__Selected excerpt__:
--- START ---

Working Equitation champion Roberta Inama
Interview with Roberta Inama
by Jessica Morton
There is a dusky aura to the Ligurian countryside in the early morning. The rolling hills are softer at this time of the day, and it is now that the region demonstrates best its celebrated romantic ambiance. It is late in January when I decide to drive out from Florence to the flood ravaged Ligurian region to meet two influential Murgese horse trainers, and discover what their black horses can offer modern recreational and competitive riders.
Chiusola is a tiny village located in the Apennine mountains. Standing guard over a densely forested topography, the lure of the Ligurian Apennines is that the villages up here feel authentic, without any of the obvious tourist trappings that plague the nearby Cinque Terre. The old streets and stone houses have remained almost exactly the same as a thousand years ago- the streets are calm and one can smell the soft scent of Marsiglia soap lingering in the air.
Michelangelo Boer grew up in this small mountain village. An accomplished horseman, he developed a fascination with the Murgese horse in the late 1980’s after reading an article that praised the breeds hardiness and aptitude for trekking. At the time Michelangelo was looking for a low maintenance trail horse that could handle living outside during the cold winters and work during the summer as a trail horse at his riding center. Up here the thick forested surroundings are home to wolves, wild boar, eagles and deer. The terrain is challenging; steep and craggy. To handle this unforgiving landscape and the extreme weather – the horses need to be tough. A visit to Puglia convinced him that the Murgese was what he was looking for. A strong and hardy horse, that was also versatile.

--- END ---

__Tasks to complete__:
**1.** List every animal that the Roberta Inama interview says lives in the forested surroundings of Chiusola.
**2.** Based on the Roberta Inama interview, decide whether each statement is true. For each one, answer yes or no and quote the words of the interview that settle it.
(a) The writer drove out from Florence late in January.
(b) Michelangelo Boer's fascination with the Murgese horse began with a visit to Puglia.
(c) Chiusola is located in the Apennine mountains.
**3.** Carry on the Roberta Inama interview from its final sentence.

__Records shown__:
--- START ---

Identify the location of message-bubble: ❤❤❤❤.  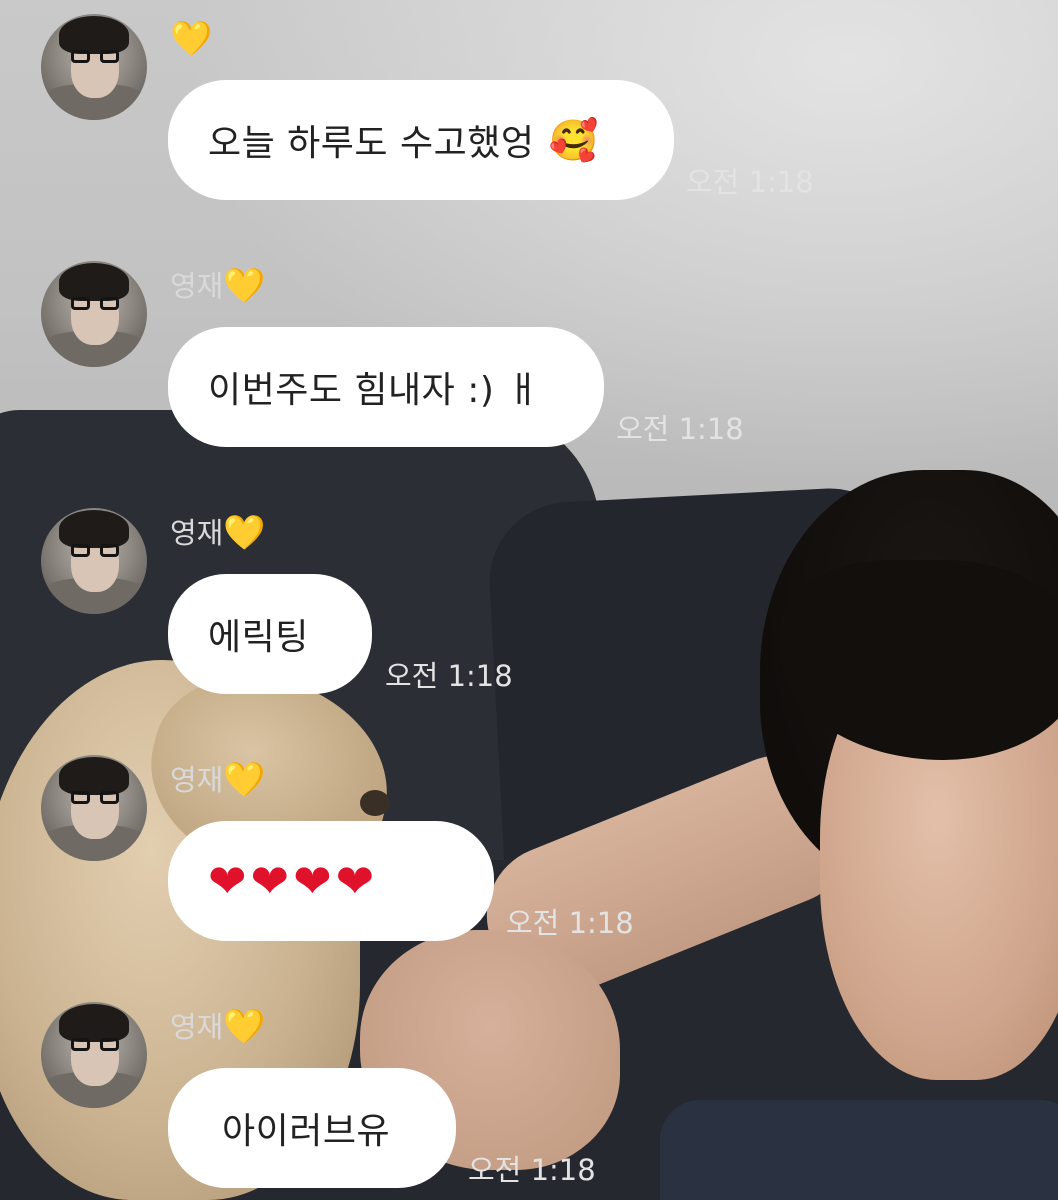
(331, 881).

--- END ---
--- START ---

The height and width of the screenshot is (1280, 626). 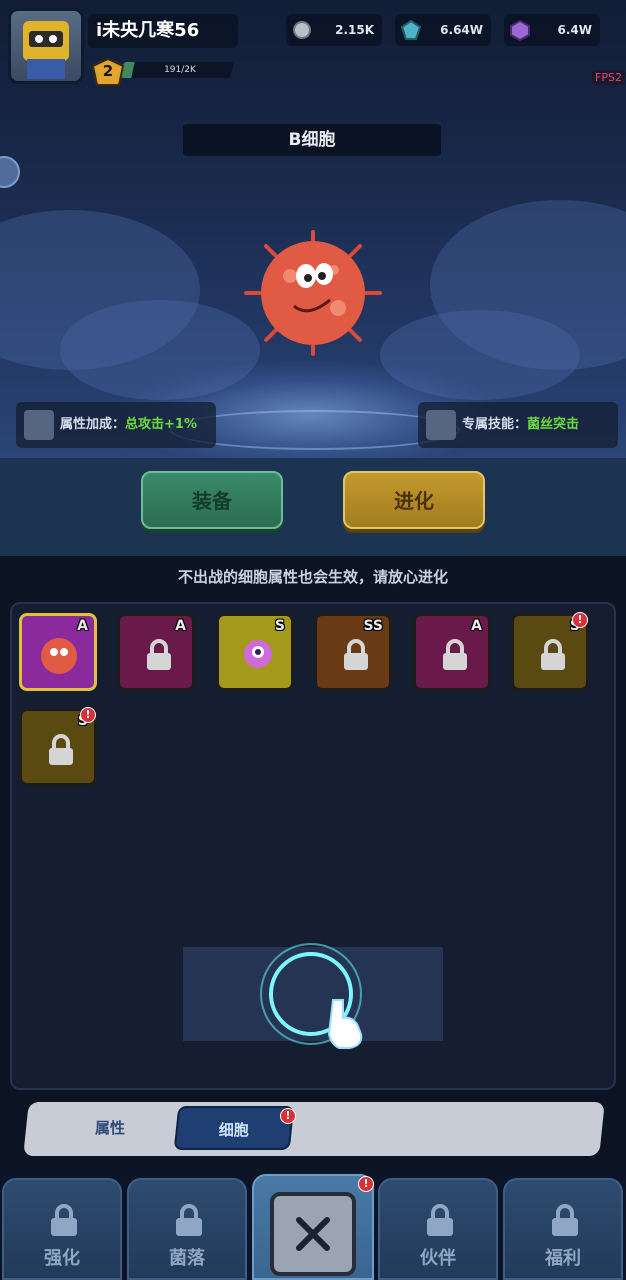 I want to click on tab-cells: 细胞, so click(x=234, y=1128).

--- END ---

__Answers to the exercises__:
**1.** Wolves, wild boar, eagles and deer.

**2.**
(a) Yes: "It is late in January when I decide to drive out from Florence"
(b) No: "he developed a fascination with the Murgese horse in the late 1980’s after reading an article that praised the breeds hardiness and aptitude for trekking"
(c) Yes: "Chiusola is a tiny village located in the Apennine mountains."

**3.**
Michelangelo met Roberta Inama, a local dressage rider from nearby La Spezia. With their combined equestrian knowledge and experience they worked together to breed and produce exceptional Murgese horses for a variety of disciplines from long distance trekking through to dressage and eventually Working Equitation.
Roberta and her brilliant mare ‘Macina’ have promoted the breed internationally through Working Equitation. At the 2006 World Championship in Lisbon, the little blond Inama and her powerful black horse achieved a team medal (bronze), and in 2009 the pair participated at the German Bentaiga Trophy in Germany where they took away two gold medals in dressage and the Completo title (for all four trials).
I meet Roberta in the village. The rain has stopped for the moment, so we decide to head straight up to the stables while the weather holds out. Michelangelo picks us up in the farm truck, and we are followed up the road by the couples big white sheepdog.
The Murgese stallion lines can produce an outstanding variation of type suitable for a wide selection of equestrian pursuits. Roberta and Michelangelo are quick to point out that why they consider this an attribute of the breed. “Murgese horses were bred by nobility. Their were horses for different purposes – and even today at the annual sales you can find a very diverse range of horses for sale”.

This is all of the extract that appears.